How does your Significant Social Environment affect relationships? Again, we’re back to awareness of who you are and with whom you’re in a relationship. This applies professionally and personally. You’re not going to get others to change to be like you. People in good relationships learn to negotiate, and vice versa. My wife is Introspective and I’m Gregarious. We’ve negotiated in our relationship to take two cars to a party. Joan says hello, visits an hour or two, and says goodbye. I close the party down. When she’s done socializing, she leaves in her car, and I leave much later in mine. And it’s okay because we know each other’s needs and have learned to accommodate. On Saturday morning, we may have breakfast together; I am dismissed for the day; and she goes to walk the dogs or work on crafts.

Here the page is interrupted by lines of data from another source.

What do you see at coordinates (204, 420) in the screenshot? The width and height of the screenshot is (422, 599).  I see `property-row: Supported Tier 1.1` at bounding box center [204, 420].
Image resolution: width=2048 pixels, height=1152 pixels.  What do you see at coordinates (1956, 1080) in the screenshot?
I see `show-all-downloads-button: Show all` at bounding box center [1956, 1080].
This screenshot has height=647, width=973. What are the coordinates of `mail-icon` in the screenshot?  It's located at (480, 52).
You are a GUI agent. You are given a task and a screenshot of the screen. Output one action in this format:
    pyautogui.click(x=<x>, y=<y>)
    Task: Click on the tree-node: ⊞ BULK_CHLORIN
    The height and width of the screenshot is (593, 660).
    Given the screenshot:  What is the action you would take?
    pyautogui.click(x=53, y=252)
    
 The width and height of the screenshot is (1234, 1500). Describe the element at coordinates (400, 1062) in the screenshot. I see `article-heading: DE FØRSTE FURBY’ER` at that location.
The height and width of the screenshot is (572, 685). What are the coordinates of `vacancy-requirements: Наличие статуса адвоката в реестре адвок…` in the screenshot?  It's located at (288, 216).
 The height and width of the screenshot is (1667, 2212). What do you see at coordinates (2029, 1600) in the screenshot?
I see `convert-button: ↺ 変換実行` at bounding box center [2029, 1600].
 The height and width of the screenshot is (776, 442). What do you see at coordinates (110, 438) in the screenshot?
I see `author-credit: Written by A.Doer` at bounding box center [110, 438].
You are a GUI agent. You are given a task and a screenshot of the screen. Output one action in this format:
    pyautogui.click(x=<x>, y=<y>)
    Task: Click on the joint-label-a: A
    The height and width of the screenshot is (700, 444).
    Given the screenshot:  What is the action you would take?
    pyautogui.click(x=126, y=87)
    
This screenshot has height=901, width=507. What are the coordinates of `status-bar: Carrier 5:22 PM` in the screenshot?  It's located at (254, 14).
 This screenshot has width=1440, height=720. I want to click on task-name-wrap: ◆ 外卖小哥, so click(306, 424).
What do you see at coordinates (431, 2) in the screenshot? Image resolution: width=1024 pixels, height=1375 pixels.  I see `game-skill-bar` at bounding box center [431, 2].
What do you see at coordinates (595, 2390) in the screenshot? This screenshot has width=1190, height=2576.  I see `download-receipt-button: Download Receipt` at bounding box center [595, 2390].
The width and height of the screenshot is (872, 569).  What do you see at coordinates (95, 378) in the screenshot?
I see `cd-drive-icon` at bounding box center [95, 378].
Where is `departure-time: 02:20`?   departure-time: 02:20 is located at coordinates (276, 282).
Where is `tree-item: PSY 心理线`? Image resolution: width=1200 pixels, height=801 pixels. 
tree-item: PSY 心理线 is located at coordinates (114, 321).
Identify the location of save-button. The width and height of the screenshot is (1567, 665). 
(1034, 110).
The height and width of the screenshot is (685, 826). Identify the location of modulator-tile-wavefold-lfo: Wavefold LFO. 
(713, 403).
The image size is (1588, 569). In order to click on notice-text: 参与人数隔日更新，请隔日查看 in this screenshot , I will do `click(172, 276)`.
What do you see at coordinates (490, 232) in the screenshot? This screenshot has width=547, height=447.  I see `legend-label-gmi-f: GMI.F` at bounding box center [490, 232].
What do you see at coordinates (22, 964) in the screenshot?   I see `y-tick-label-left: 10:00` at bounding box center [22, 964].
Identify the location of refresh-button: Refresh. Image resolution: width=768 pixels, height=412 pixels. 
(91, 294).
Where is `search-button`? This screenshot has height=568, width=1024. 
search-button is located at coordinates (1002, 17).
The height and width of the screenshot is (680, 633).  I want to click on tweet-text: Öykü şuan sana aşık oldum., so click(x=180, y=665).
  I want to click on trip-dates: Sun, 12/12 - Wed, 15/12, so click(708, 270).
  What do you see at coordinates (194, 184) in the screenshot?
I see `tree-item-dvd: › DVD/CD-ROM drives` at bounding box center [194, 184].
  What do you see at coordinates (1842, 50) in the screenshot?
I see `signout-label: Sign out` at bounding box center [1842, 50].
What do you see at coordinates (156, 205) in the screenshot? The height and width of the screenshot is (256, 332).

One person’s style in this area can be threatening to another. For some undefinable reason, it can undermine a sense of safety or stability simply by being what it is. My Introspective wife can feel that my open invitation for friends to pop by is intrusive. We have a revolving front door on our home. For her, it dilutes the intimacy and connection to host a large group. Another of our negotiations: whatever home we live in must have a large master bedroom to which she can retreat. When I want to talk to someone until 2:00 am or when I have twenty family members over for a game night, she needs a place of refuge.
As a Gregarious person, sometimes I feel thwarted by her introspection. I may plan to go out with my movie club; if we haven’t negotiated this, she may say, “I wanted us to stay home tonight.” I may feel a bit ambushed and disappointed because, as a Gregarious person, I generally relax and have more fun in a group dynamic. It brings out the best in me. Negotiation is highly personal and requires constant attention.
Ability management is proactive. It’s working and living smart, not hard. If you’re surrounded by people at work and you’re Introspective, you need to inject private time into your world, like doses of vitamins. If you’re Gregarious and you’re isolated at work, you need social engagements to look forward to: lunches, movie clubs, whatever. But in your daily life, it is important that your social significance is honored. In this balance, you are mastering the simple and the subtle aspects of your nature.